Hi Shreeshrii,
I took your command exactly as it is and ran it (made sure the tessdata_best directory is present in $HOME
with best ben.traineddata) and ran into an extremely weird error.
Here is the log:
find data/ben-ground-truth -name '*.gt.txt' | xargs cat | sort | uniq > "data/ben/all-gt"
combine_tessdata -u /root/tessdata_best/ben.traineddata data/ben/ben
Version string:4.00.00alpha:ben:synth20170629:[1,48,0,1Ct3,3,16Mp3,3Lfys64Lfx64Lrx64Lfx512O1c1]
0:config:size=377, offset=192
17:lstm:size=10605707, offset=569
18:lstm-punc-dawg:size=3154, offset=10606276
19:lstm-word-dawg:size=427618, offset=10609430
20:lstm-number-dawg:size=426, offset=11037048
21:lstm-unicharset:size=6866, offset=11037474
22:lstm-recoder:size=1003, offset=11044340
23:version:size=80, offset=11045343
Extracting tessdata components from /root/tessdata_best/ben.traineddata
Wrote data/ben/ben.config
Wrote data/ben/ben.lstm
Wrote data/ben/ben.lstm-punc-dawg
Wrote data/ben/ben.lstm-word-dawg
Wrote data/ben/ben.lstm-number-dawg
Wrote data/ben/ben.lstm-unicharset
Wrote data/ben/ben.lstm-recoder
Wrote data/ben/ben.version
unicharset_extractor --output_unicharset "data/ben/my.unicharset" --norm_mode 2 "data/ben/all-gt"
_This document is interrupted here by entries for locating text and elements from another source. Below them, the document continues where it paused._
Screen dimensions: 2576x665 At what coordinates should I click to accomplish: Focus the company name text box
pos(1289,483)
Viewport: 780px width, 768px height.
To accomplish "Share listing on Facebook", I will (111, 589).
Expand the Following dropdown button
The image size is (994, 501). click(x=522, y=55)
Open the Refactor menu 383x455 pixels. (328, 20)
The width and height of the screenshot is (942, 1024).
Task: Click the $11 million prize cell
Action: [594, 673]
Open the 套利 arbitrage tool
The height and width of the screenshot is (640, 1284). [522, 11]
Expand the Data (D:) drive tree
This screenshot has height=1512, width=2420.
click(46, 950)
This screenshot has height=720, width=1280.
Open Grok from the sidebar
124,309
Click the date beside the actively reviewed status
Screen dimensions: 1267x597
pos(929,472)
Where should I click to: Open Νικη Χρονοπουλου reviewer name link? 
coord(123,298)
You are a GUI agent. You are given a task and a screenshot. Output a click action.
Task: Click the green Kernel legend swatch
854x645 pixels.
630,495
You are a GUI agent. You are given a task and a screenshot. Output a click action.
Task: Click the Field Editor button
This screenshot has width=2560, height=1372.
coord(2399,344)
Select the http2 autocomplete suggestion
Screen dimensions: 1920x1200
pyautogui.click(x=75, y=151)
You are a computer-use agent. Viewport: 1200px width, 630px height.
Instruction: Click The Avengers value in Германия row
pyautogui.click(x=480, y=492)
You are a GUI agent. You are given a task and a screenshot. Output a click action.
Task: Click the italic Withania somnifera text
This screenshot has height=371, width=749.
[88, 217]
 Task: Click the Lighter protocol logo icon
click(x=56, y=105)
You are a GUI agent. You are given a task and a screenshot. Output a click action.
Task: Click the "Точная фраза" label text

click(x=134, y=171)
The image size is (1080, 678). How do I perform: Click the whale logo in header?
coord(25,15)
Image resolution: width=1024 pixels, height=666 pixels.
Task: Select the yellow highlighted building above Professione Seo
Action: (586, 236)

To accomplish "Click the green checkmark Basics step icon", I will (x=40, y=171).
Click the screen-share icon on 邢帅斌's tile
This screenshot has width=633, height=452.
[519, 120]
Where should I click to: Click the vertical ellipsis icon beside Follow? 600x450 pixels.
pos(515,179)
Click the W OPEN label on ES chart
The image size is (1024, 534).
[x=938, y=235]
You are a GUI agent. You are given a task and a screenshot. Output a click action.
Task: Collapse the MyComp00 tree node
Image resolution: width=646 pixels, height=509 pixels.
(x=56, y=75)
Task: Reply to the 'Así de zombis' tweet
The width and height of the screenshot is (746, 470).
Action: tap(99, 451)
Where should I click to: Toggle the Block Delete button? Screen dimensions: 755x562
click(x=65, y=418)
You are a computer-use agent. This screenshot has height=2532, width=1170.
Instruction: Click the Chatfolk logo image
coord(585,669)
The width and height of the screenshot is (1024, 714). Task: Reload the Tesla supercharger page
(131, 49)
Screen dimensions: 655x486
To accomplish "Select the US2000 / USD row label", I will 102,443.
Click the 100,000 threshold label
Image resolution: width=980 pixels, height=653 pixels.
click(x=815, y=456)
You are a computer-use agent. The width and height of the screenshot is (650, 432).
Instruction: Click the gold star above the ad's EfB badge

Bad box coordinates in boxfile string! কি জানি কেন প্রদ্যুম্নের বার বার মনে আসছিল সেই জীর্ণ পরিচ্ছদপরা
Extracting unicharset from plain text file data/ben/all-gt
Wrote unicharset file data/ben/my.unicharset
merge_unicharsets data/ben/ben.lstm-unicharset data/ben/my.unicharset "data/ben/unicharset"
Loaded unicharset of size 111 from file data/ben/ben.lstm-unicharset
Loaded unicharset of size 76 from file data/ben/my.unicharset
Wrote unicharset file data/ben/unicharset.
PYTHONIOENCODING=utf-8 python3 generate_wordstr_box.py -i "data/ben-ground-truth/24-022.tif" -t "data/ben-ground-truth/24-022.gt.txt" > "data/ben-ground-truth/24-022.box"
Traceback (most recent call last):
File "generate_wordstr_box.py", line 7, in <module>
import bidi.algorithm
ModuleNotFoundError: No module named 'bidi'
Makefile:207: recipe for target 'data/ben-ground-truth/24-022.box' failed
make: *** [data/ben-ground-truth/24-022.box] Error 1
I should mention I double checked the 24-022.gt.txt and 24-022.tif files and both of them are valid. Any reason why this might be happening? How can I fix this?